The heads of the Soviet political police were not all of Jewish origin, although some such as Iagoda were.
However, they were strongly pro-Jewish in the same way as the United States Government today is strongly pro-Jewish and supports Jewish interests without question. They invariably crushed any group of people that opposed Jewish interests, such as Ukrainian nationalists.
The first leader of the Cheka, Feliks Dzerzhynskii, was of Polish aristocratic background, but he was heavily judaised through his relationships with Jewish revolutionaries, particularly with Jewish women.
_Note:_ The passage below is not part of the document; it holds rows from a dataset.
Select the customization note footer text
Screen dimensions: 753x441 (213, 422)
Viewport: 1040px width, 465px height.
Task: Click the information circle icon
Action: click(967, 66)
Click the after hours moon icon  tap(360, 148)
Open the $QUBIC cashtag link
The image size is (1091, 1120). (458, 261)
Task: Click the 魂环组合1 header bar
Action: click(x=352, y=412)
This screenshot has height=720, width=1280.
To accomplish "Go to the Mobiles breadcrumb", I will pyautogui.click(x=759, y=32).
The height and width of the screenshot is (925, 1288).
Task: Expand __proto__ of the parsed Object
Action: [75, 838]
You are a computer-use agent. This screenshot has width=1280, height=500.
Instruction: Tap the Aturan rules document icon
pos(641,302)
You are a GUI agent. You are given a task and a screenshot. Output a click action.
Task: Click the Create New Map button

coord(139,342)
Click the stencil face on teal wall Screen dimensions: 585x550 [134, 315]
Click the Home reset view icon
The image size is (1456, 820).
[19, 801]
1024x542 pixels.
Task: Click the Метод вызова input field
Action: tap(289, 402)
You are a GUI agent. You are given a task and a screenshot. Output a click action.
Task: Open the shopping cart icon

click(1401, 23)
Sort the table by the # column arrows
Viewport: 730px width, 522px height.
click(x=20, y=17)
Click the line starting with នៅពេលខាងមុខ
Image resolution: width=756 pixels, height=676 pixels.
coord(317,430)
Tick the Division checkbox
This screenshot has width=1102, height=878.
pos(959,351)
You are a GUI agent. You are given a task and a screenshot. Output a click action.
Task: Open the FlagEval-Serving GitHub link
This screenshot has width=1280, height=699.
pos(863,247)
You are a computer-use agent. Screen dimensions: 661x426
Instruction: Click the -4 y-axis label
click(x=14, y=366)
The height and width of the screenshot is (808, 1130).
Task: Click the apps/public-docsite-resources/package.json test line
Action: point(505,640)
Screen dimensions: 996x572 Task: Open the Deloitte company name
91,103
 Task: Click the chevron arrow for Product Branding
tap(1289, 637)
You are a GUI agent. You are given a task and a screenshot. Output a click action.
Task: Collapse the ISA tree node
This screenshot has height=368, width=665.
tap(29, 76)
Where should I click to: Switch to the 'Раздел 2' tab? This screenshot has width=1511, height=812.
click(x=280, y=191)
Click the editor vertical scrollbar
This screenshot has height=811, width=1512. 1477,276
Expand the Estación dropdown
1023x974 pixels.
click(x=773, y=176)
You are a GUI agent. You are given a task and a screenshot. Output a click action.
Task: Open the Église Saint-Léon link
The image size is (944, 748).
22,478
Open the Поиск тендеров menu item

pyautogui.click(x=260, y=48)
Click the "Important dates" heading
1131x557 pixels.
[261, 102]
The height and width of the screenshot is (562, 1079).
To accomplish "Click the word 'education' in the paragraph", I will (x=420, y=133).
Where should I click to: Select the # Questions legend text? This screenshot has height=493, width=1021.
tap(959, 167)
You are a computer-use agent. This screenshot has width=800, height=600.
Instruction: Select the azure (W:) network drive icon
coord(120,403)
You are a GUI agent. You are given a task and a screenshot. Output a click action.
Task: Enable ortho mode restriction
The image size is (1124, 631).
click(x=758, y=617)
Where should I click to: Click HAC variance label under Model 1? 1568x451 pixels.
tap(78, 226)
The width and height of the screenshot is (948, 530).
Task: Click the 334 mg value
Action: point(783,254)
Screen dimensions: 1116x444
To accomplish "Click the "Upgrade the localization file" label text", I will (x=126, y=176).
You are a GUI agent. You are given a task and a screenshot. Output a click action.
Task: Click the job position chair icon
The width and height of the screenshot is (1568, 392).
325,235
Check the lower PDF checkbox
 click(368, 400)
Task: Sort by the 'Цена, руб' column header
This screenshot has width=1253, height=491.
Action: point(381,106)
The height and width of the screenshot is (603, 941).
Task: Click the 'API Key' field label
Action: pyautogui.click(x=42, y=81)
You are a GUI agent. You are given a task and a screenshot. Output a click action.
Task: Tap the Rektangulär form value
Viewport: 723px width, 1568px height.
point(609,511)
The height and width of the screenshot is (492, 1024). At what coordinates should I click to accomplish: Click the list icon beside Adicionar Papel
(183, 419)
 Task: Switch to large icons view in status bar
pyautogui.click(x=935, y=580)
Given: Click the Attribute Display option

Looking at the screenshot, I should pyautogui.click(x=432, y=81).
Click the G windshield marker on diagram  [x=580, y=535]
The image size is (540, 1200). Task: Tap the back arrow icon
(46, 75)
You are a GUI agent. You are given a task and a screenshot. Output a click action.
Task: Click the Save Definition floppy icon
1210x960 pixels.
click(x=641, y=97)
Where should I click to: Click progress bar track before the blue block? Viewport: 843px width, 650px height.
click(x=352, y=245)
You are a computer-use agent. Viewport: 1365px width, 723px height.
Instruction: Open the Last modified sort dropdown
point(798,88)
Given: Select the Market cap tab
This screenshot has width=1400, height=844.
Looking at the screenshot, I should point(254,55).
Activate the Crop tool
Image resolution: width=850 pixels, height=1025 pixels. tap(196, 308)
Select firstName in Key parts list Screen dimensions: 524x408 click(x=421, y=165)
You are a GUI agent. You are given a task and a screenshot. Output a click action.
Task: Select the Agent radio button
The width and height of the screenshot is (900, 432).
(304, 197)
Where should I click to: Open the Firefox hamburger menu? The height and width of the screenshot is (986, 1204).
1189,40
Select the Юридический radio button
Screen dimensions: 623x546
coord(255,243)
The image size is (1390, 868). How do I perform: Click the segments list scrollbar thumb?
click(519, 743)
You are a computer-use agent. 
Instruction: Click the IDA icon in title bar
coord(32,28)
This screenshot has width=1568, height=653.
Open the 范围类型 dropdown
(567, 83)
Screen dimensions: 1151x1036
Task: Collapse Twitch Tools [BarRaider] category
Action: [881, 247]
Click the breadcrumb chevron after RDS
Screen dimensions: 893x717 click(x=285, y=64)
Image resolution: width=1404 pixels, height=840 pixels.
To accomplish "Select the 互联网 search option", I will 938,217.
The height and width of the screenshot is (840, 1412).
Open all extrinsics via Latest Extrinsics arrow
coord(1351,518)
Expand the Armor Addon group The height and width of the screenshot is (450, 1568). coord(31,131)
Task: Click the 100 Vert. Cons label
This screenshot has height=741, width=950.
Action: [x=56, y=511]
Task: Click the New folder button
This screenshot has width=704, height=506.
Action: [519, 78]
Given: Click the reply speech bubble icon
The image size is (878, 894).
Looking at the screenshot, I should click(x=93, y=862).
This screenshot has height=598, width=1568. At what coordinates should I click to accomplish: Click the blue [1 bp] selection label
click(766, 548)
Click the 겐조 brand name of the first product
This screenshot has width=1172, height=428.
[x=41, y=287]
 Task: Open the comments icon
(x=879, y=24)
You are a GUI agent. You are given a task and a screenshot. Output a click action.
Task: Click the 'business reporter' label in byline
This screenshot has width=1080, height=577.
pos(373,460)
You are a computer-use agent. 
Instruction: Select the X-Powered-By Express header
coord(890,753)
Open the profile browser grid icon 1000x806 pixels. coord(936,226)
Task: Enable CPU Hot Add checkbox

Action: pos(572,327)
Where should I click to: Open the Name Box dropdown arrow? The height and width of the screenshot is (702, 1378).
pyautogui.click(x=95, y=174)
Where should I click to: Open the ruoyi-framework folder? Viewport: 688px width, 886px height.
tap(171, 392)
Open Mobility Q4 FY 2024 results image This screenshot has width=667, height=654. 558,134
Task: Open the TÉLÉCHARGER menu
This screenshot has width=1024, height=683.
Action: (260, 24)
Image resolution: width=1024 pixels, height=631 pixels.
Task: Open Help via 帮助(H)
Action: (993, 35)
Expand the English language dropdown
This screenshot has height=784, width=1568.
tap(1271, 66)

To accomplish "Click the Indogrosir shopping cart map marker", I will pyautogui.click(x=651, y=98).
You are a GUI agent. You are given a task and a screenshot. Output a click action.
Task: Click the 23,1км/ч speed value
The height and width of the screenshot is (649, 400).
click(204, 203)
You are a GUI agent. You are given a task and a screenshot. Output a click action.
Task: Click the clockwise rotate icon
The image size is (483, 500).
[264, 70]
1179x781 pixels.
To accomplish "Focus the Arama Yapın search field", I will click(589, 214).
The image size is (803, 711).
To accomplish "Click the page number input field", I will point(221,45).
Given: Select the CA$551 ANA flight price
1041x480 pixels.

The head of the NKVD during the Great Terror, Nikolai Ezhov, had a Jewish wife and had close relationships with Jewish intellectuals, including Isaak Babel. In fact, it was very common for leading non-Jewish Bolsheviks to have Jewish wives, and there can be little doubt that they were influenced in a pro-Jewish direction by them.
The successor to Ezhov, Lavrentii Beriia, was so virulently philosemitic that it was rumoured that he was a crypto-Jew, which was not true, since he was of Georgian origin. His support of Jewish interests was demonstrated by his immediate action after the death of Stalin to release the Kremlin doctors, most of them Jewish, who had been accused of poisoning Soviet leaders, and to purge the NKVD officers who had accused them.
There was even a rumour that he had killed Stalin himself, in order to halt the anti-Jewish agitation that had accompanied the so-called "Doctors' Plot". However there is no real evidence for that belief.
It is a well-known historical fact that anti-Semitism was a crime under Soviet law, and carried the death penalty in some cases. Prosecution for anti-Semitism was often used as a means of getting rid of political opponents. The most prominent person executed for alleged anti-Semitism was the head of the Crimean Tatar ASSR, Ibragimov, who in the 1920s had offended philosemitic elements in the Soviet hierarchy by his strenuous opposition to proposals for the settlement of Jews in agricultural colonies in Crimea.
There was a joke that circulated in Soviet Russia and, after the Second World War, in the Soviet satellites such as Poland, which is revelatory of the perception among the common people of the relationship between Jewish and non-Jewish Bolsheviks.
It went like this:
Question: "Why are there non-Jewish Bolsheviks (or non-Jewish Chekists)?"
Answer: "Someone has to carry out the executions on Saturdays".
The joke was an allusion to the common East European institution of the "shabbes goy", that is, a non-Jew hired by wealthier Jews to perform all the necessary functions that a pious Jew is prohibited from performing on the Sabbath, eg lighting fires, cooking food, running errands etc.
The "shabbes goyim" were invariably drawn from the lowest strata of Gentile society, and were despised by the general population for being "servants of the Jews".
Hence the purpose of the joke was to imply that non-Jewish Bolsheviks were performing the traditional role of "shabbes goyim", and were as such despicable people, from the dregs of Gentile society.